> **To do**: Reproduce, character for character, the entries from the line containing "At what coordinates should I click to accomplish: Switch" through the line containing "coord(562,13)", both of those lines included.

> **Input material**:

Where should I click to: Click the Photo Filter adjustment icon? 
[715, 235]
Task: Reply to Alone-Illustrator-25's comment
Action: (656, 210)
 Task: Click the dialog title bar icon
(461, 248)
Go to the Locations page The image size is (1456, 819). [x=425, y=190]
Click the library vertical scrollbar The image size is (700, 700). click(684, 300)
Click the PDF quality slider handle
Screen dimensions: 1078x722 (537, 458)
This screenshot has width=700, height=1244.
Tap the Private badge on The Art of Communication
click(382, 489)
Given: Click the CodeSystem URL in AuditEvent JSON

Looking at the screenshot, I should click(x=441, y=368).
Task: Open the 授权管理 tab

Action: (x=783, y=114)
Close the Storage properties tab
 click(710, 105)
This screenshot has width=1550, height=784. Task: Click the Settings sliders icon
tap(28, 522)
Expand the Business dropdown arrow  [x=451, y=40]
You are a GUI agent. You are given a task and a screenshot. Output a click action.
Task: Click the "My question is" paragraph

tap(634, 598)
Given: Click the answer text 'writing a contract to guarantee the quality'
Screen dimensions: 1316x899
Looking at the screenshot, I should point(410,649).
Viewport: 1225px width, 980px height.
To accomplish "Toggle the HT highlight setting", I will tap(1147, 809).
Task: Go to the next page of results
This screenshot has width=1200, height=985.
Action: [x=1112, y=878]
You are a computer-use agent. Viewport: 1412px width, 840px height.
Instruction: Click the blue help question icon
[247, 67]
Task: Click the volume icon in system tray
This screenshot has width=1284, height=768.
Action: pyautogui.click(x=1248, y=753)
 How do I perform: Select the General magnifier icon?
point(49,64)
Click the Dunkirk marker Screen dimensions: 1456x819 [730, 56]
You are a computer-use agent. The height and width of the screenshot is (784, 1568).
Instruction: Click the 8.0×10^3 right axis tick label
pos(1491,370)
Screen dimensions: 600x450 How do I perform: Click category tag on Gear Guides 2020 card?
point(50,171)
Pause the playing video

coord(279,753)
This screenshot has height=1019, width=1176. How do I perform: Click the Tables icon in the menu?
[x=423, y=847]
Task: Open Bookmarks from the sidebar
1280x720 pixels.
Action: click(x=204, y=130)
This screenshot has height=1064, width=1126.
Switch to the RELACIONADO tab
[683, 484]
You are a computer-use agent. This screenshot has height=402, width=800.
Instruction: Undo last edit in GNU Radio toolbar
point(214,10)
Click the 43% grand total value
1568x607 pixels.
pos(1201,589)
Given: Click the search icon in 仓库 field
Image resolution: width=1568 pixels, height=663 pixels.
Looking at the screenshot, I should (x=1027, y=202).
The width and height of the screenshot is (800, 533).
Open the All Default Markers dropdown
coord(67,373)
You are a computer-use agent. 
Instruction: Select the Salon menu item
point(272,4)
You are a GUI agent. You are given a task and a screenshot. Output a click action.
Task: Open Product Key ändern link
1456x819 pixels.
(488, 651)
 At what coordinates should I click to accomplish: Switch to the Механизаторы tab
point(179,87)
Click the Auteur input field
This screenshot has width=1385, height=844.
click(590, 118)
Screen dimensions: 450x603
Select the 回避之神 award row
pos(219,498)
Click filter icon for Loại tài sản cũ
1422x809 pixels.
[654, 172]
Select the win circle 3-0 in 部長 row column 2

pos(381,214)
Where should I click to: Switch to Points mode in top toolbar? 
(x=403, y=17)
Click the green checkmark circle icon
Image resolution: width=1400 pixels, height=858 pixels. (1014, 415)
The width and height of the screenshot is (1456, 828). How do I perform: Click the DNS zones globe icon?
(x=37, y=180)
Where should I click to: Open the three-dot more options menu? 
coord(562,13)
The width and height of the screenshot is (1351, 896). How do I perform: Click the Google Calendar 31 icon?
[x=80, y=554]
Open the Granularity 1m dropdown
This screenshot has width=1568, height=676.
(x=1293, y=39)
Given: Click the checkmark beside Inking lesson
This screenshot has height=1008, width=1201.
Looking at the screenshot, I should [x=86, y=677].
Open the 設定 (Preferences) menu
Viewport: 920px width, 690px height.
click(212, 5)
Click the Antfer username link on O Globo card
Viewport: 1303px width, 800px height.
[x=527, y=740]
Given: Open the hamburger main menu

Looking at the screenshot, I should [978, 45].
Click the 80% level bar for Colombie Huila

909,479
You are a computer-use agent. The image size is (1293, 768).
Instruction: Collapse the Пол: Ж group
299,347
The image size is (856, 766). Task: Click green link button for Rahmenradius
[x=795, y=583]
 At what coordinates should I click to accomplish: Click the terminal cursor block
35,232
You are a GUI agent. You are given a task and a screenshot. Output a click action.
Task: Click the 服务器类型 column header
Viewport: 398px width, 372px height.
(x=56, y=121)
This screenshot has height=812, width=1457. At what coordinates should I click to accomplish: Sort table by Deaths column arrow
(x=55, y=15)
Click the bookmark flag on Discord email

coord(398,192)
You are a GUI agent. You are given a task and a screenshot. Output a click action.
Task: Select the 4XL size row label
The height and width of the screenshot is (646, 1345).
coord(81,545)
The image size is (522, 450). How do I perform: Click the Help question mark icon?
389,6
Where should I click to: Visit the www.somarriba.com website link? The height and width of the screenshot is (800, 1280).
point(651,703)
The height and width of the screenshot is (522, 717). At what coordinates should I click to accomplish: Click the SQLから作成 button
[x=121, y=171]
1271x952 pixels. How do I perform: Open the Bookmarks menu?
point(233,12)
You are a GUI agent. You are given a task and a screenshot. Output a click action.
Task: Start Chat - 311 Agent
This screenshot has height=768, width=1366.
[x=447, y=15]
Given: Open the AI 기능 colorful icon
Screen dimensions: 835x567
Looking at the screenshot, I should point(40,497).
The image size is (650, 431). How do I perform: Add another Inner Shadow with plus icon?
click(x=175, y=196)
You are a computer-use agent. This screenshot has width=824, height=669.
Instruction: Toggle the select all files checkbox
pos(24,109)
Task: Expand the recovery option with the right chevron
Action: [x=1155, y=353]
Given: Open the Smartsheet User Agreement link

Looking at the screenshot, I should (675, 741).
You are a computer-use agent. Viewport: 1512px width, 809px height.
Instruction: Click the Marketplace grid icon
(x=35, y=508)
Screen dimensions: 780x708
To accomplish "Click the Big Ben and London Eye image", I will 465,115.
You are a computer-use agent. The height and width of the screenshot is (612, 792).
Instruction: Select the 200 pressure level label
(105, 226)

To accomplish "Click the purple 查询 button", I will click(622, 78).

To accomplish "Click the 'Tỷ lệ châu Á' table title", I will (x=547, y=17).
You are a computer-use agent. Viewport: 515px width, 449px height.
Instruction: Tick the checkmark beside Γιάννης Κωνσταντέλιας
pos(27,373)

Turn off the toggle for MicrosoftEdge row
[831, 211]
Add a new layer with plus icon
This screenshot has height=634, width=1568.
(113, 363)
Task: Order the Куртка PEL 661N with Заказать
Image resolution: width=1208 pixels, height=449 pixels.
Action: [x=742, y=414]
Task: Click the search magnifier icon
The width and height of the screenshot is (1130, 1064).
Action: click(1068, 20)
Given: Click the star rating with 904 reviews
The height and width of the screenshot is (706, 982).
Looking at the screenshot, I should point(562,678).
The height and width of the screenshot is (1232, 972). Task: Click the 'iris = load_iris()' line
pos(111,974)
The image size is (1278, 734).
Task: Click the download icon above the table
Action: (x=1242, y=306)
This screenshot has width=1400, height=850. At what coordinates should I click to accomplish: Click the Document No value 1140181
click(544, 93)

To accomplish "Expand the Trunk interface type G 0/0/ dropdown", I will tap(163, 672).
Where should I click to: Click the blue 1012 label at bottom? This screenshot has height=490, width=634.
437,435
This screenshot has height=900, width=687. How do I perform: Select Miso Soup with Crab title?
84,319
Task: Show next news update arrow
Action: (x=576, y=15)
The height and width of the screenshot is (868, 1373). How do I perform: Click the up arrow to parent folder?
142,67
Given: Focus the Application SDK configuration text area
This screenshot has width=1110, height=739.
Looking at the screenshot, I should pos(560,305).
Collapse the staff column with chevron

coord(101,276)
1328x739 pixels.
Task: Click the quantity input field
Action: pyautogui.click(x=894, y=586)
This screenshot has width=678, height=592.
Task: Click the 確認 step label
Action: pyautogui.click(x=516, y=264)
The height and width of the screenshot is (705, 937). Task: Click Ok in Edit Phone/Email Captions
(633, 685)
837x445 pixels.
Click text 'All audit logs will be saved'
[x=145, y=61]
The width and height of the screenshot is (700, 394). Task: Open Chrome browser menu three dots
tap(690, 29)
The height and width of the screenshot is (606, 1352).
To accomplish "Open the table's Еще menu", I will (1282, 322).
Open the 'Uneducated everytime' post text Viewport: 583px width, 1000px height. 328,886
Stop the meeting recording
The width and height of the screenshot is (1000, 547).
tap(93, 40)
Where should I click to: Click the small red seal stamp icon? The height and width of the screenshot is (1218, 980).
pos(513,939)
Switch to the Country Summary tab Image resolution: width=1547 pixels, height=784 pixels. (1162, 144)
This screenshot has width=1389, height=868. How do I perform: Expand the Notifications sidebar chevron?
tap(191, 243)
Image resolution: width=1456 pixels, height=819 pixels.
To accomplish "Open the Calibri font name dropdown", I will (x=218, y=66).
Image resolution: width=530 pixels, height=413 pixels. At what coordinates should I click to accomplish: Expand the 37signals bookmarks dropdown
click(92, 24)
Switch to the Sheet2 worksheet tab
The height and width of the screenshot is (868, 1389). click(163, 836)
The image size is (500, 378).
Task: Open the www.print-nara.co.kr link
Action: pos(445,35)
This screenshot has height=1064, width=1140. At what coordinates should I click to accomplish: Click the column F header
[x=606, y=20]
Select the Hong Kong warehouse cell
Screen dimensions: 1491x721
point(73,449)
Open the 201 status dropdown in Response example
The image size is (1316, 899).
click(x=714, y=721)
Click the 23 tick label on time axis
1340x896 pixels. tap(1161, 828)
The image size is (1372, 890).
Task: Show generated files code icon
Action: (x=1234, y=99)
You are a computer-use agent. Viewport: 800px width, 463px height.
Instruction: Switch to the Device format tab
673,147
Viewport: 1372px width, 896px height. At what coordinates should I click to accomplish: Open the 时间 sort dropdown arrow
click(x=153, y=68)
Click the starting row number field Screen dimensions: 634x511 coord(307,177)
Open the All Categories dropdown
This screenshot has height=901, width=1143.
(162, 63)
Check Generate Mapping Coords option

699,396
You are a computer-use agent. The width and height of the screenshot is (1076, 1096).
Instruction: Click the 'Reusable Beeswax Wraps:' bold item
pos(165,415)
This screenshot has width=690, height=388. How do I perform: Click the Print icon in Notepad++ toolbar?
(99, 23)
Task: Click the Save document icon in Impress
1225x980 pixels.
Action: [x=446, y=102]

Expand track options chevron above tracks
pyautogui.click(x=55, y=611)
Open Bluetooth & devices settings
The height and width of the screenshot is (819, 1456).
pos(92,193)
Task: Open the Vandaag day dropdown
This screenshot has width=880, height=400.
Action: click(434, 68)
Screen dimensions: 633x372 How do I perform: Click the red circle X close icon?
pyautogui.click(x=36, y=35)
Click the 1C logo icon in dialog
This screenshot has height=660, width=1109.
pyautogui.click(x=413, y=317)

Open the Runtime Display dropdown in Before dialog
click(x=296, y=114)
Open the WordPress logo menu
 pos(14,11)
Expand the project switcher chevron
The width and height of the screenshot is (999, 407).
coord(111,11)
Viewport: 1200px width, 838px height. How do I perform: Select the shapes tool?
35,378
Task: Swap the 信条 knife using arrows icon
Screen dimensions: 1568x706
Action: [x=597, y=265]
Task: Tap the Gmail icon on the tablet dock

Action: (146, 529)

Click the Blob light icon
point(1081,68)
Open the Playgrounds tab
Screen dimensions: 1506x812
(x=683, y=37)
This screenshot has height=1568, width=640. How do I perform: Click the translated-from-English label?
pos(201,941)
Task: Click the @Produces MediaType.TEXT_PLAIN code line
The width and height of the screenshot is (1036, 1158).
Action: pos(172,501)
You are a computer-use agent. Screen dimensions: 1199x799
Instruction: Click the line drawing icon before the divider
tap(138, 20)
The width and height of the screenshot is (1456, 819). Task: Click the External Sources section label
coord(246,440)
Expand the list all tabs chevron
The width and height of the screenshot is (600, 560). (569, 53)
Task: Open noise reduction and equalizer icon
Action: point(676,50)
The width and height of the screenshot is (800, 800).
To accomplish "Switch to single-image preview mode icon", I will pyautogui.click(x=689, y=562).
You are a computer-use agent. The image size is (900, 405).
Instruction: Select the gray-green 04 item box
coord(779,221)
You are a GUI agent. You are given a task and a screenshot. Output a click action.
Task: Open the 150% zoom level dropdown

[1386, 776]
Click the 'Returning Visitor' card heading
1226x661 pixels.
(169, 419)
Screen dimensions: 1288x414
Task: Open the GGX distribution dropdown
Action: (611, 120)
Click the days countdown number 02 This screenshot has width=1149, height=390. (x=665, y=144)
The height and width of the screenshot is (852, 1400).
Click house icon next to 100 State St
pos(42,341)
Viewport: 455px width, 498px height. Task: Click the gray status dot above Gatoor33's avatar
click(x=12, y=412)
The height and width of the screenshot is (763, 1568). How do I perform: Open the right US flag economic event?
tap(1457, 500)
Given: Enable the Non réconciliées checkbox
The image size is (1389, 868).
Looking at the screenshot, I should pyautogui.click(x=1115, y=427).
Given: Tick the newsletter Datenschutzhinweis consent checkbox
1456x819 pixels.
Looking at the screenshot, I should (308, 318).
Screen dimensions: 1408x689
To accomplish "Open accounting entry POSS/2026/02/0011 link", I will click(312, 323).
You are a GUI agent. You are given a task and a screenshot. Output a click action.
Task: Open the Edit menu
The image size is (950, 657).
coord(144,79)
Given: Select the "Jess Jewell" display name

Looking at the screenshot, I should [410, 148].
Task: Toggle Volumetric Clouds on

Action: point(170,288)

> **Exercise result**:
 At what coordinates should I click to accomplish: Switch to the Механизаторы tab
point(179,87)
Click the Auteur input field
This screenshot has width=1385, height=844.
click(590, 118)
Screen dimensions: 450x603
Select the 回避之神 award row
pos(219,498)
Click filter icon for Loại tài sản cũ
1422x809 pixels.
[654, 172]
Select the win circle 3-0 in 部長 row column 2

pos(381,214)
Where should I click to: Switch to Points mode in top toolbar? 
(x=403, y=17)
Click the green checkmark circle icon
Image resolution: width=1400 pixels, height=858 pixels. (1014, 415)
The width and height of the screenshot is (1456, 828). How do I perform: Click the DNS zones globe icon?
(x=37, y=180)
Where should I click to: Open the three-dot more options menu? 
coord(562,13)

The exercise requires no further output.